European Union bans Russian diesel, oil products over Ukraine | Russia-Ukraine war News
The move comes after the bloc found new supplies of diesel from the US, the Middle East and India to replace Russian energy supplies.
Europe has imposed a ban on Russian diesel fuel and other refined oil products, cutting energy dependence on Moscow and seeking to further cut the Kremlin’s fossil fuel income as a punishment for invading Ukraine.
Sunday’s ban comes with a hat price agreed upon by the Group of Seven (G7) – the United States, Great Britain, Germany, France, Italy, Japan and Canada.

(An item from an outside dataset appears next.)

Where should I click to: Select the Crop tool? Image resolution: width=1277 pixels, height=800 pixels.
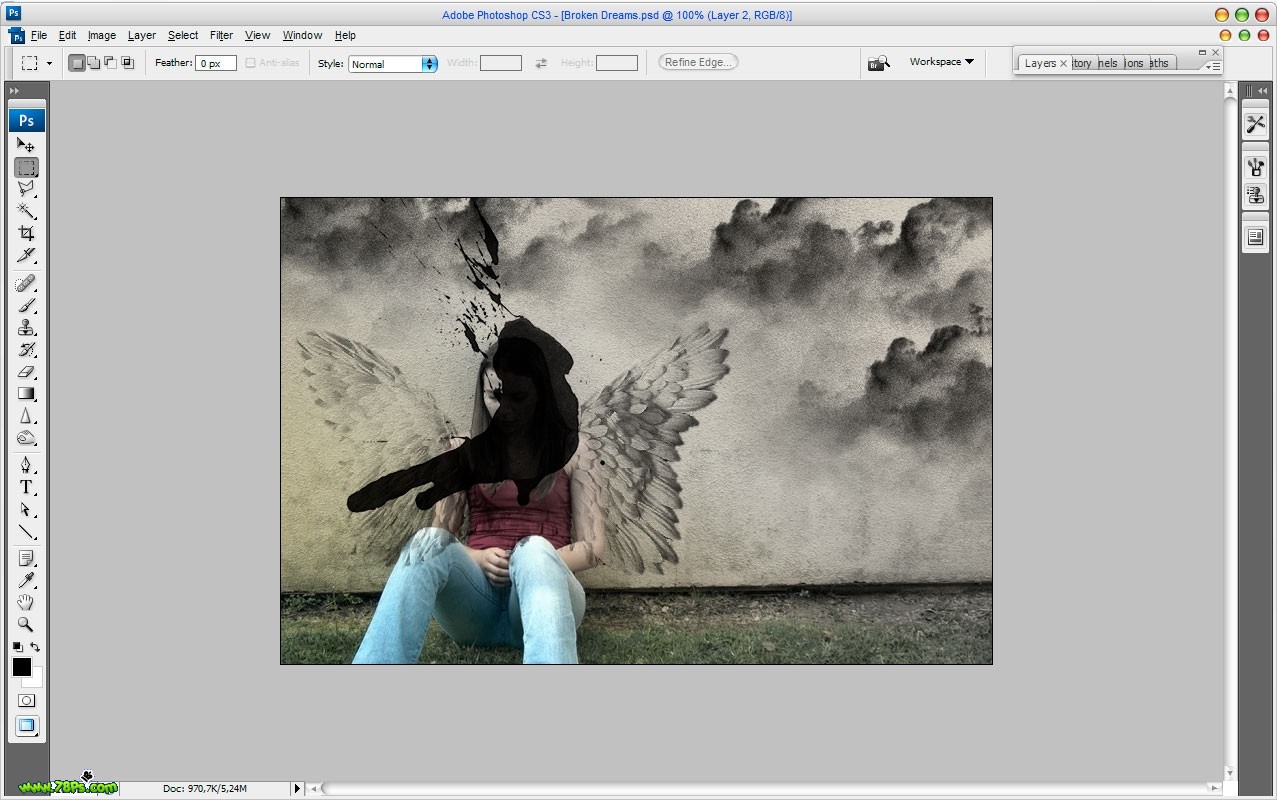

The goal is to allow Russian diesel to continue to flow to countries like China and India, while avoiding sudden price increases that could hurt consumers around the world and reduce financial profits. support the budget and war of Moscow.
Diesel is key to the economy as it is used to power cars, freight trucks, farm equipment and factory machinery. Diesel prices rise as demand recovers later Covid-19 pandemic and limits on refining capacity, contributing to inflation in other commodities around the world.
The new sanctions create price uncertainty as the 27-nation European Union seeks new supplies of diesel from the US, the Middle East and India to replace supplies from Russia, potentially supply 10% of Europe’s total diesel demand. Those are longer journeys from Russian ports, lengthening the available tankers.
Neil Atkinson, a former analyst with the International Energy Agency, told Al Jazeera that EU sanctions on Russian products are unlikely to have a major impact on prices, at least in the early stages. .
Atkinson said this is because companies worldwide were stocking up on Russian products before the ban was heavily advertised.
“It is likely that if demand growth is very strong in Asian economies… we could see that a lack of investment in parts of the oil industry infrastructure could lead to a recession,” he said. shortages and spikes in prices”.
Price limit of G7
The G7 price cap of $100 a barrel on diesel, jet fuel and gasoline will be enforced by banning insurance and transportation services that handle diesel priced in excess of the limit. Most of those companies are located in Western countries.
It follows the level of 60 USD/barrel Russian crude oil limit went into effect in December and is supposed to work in a similar way. Both diesel and oil engine covers can be tightened afterwards.
The diesel price ceiling will not have an immediate effect as it is set at the price range where Russian diesels trade. Russia’s main problem now is finding new customers, not avoiding price ceilings. However, this cap is intended to prevent Russia’s profits from any sudden price spikes in refined oil products.
Analysts say that there could be a bull run at first as the market sorts out the changes. But they say the embargo will not cause a price hike if the ceiling works as intended and Russian diesel continues to flow to other countries.
Diesel fuel at the pump has not changed since early December, priced at 1.80 euros per liter ($7.37 per gallon) as of January 30, according to the weekly oil market report issued by the commission. EU executive committee. Pump prices in Germany, the EU’s largest economy, fell 2.6 cents to 1.83 euros per liter ($7.48 per gallon) since January 31.
The ban stipulates a 55-day extension for diesel loaded on tankers before Sunday, a step aimed at preventing market turmoil. EU officials say importers have had time to adjust since the ban was announced in June.
In December alone, Russia made more than $2 billion from diesel sales to Europe as importers appeared to have stocked up on the goods prior to the ban.
Europe banned Russia coal and most crude oilwhile Moscow has cut off most natural gas shipments.